The reply should contain only the lines from the start of the records through the line with "Linkedin Beğeni Kasma Bedava (780, 189)", reproduced verbatim and without pictures.

========================

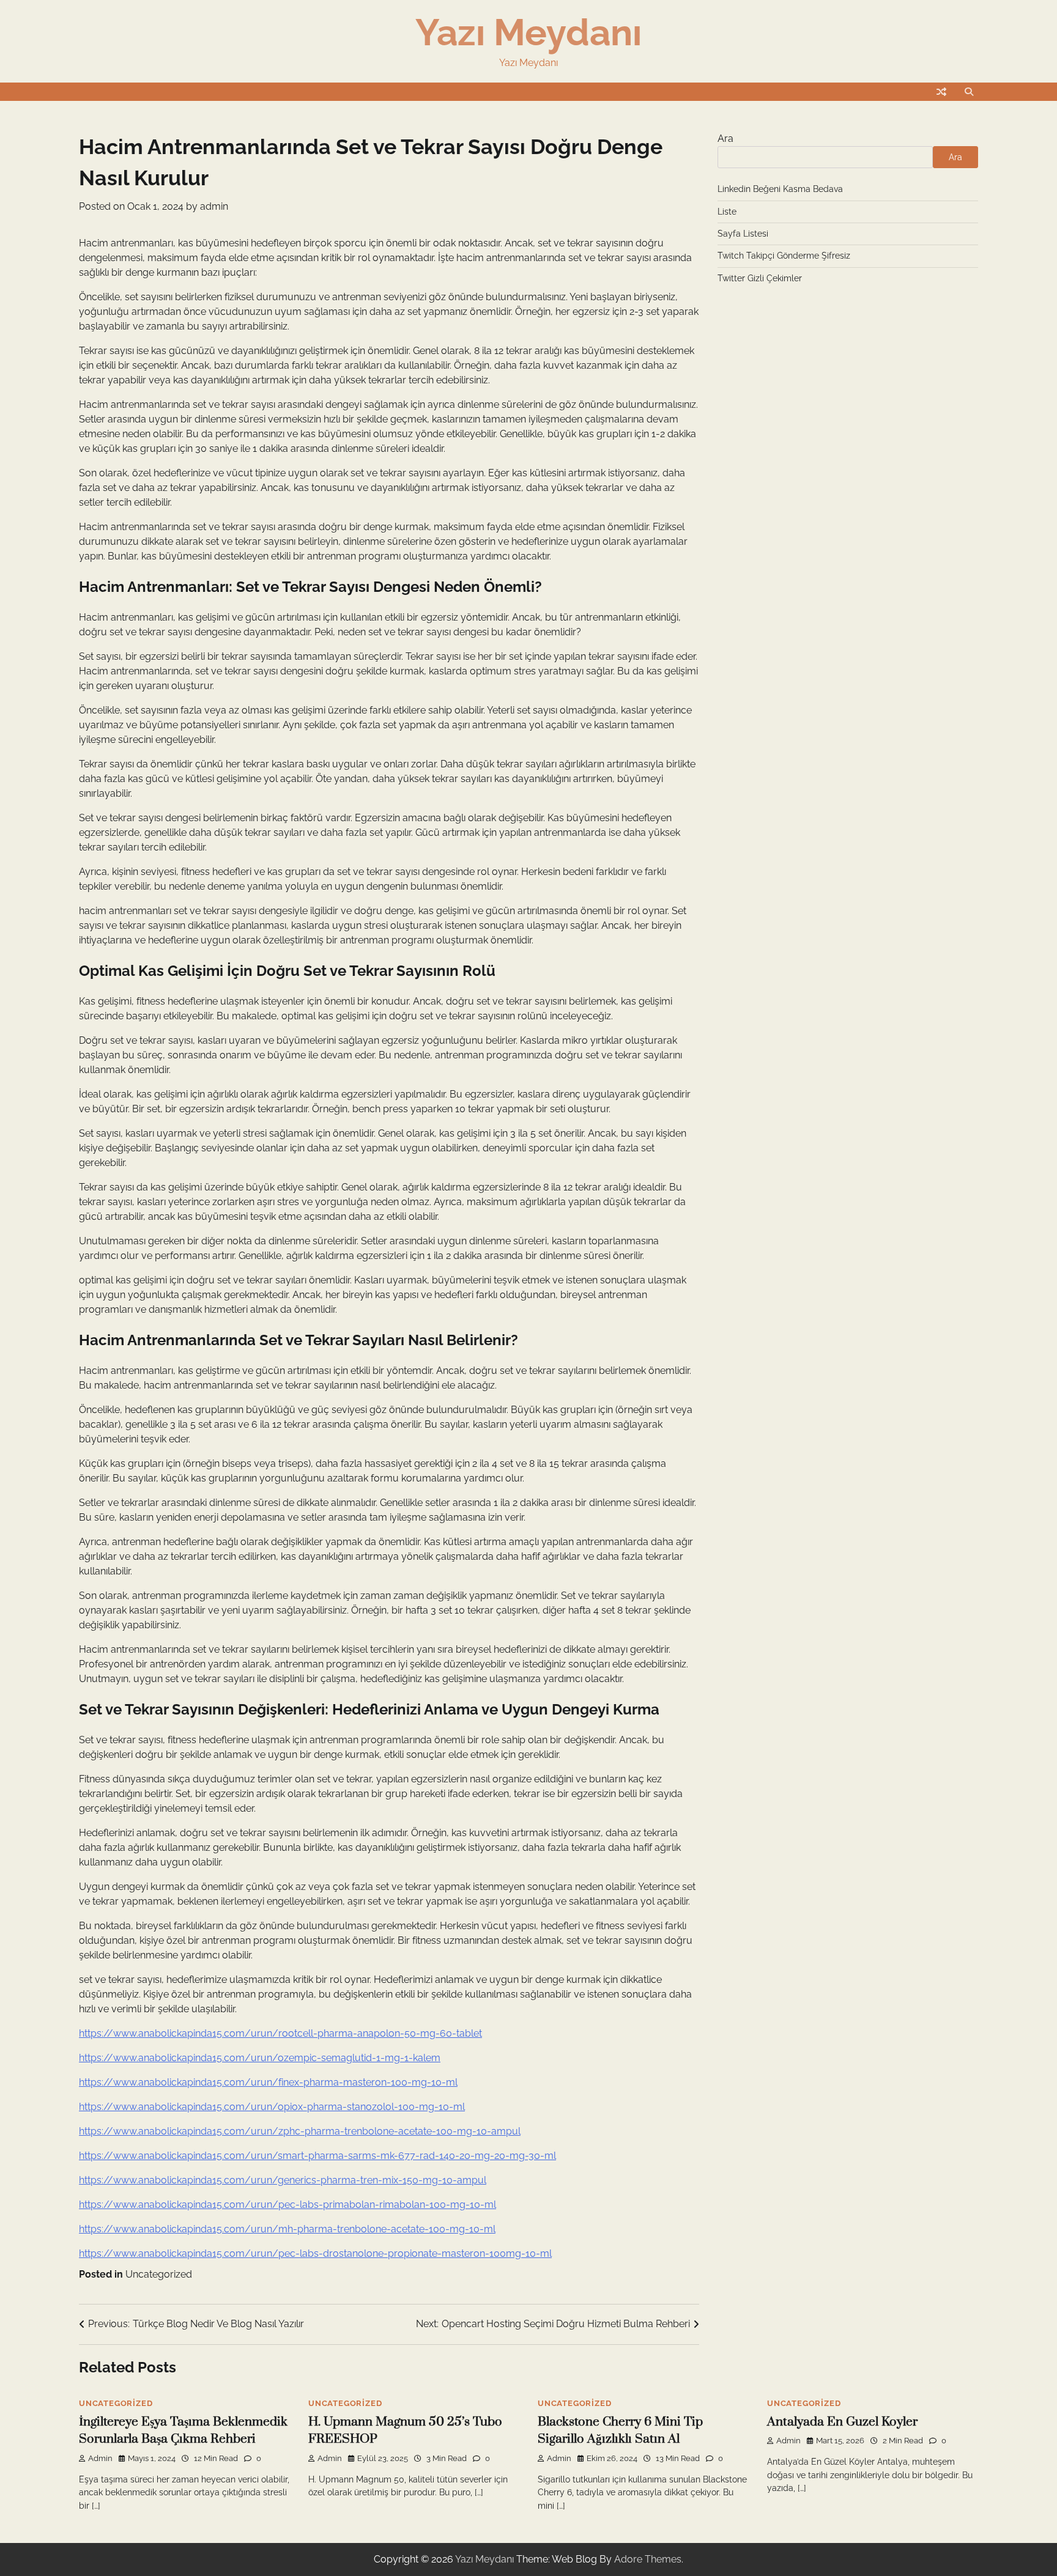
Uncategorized (158, 2274)
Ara (725, 138)
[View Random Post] (941, 92)
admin (214, 206)
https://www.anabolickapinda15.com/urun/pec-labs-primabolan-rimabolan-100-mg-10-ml (287, 2204)
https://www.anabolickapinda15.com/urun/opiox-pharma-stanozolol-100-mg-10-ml (272, 2107)
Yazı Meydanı (528, 32)
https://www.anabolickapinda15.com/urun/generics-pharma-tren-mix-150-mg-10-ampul (282, 2180)
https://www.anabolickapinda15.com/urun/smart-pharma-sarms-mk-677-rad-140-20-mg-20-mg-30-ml (317, 2155)
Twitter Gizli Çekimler (760, 278)
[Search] (969, 92)
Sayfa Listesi (743, 233)
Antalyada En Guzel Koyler (842, 2422)
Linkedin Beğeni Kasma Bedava (780, 189)
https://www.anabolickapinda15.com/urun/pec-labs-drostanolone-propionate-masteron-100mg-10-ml (315, 2253)
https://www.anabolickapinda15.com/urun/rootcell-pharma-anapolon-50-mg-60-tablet (280, 2033)
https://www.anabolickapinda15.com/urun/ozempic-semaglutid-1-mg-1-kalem (259, 2058)
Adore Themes (647, 2559)
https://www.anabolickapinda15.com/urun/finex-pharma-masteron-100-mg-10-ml (268, 2082)
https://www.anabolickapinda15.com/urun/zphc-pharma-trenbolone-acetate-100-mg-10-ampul (300, 2131)
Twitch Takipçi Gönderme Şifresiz (784, 255)
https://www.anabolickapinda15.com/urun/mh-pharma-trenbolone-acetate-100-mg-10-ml (287, 2229)
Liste (727, 211)
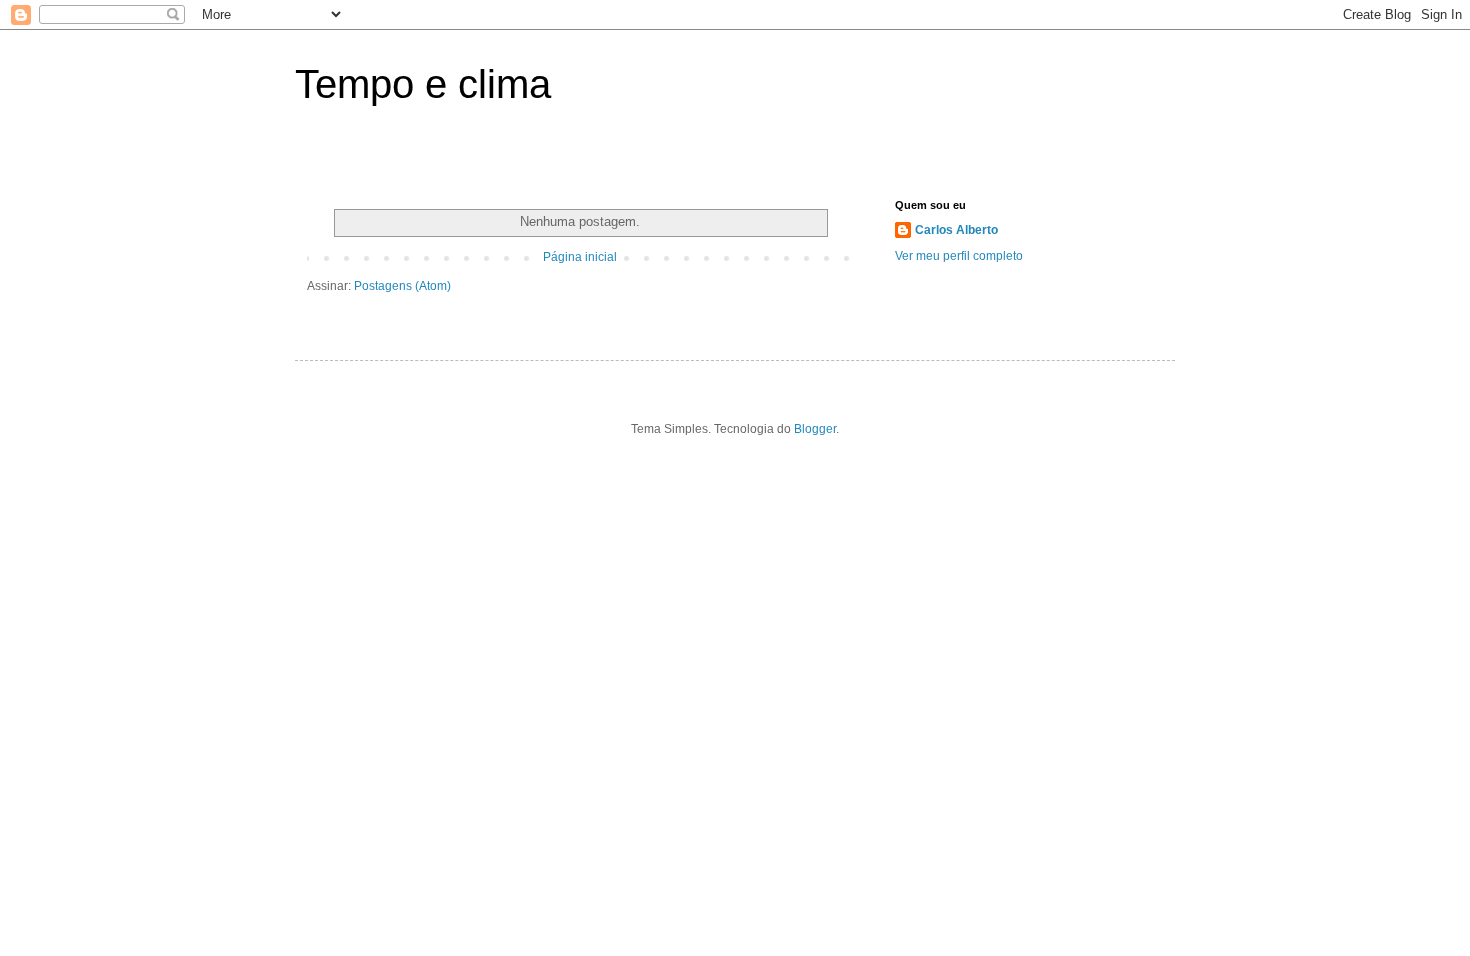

========================

* ANSWER TO THE EXERCISE *
Uncategorized (158, 2274)
Ara (725, 138)
[View Random Post] (941, 92)
admin (214, 206)
https://www.anabolickapinda15.com/urun/pec-labs-primabolan-rimabolan-100-mg-10-ml (287, 2204)
https://www.anabolickapinda15.com/urun/opiox-pharma-stanozolol-100-mg-10-ml (272, 2107)
Yazı Meydanı (528, 32)
https://www.anabolickapinda15.com/urun/generics-pharma-tren-mix-150-mg-10-ampul (282, 2180)
https://www.anabolickapinda15.com/urun/smart-pharma-sarms-mk-677-rad-140-20-mg-20-mg-30-ml (317, 2155)
Twitter Gizli Çekimler (760, 278)
[Search] (969, 92)
Sayfa Listesi (743, 233)
Antalyada En Guzel Koyler (842, 2422)
Linkedin Beğeni Kasma Bedava (780, 189)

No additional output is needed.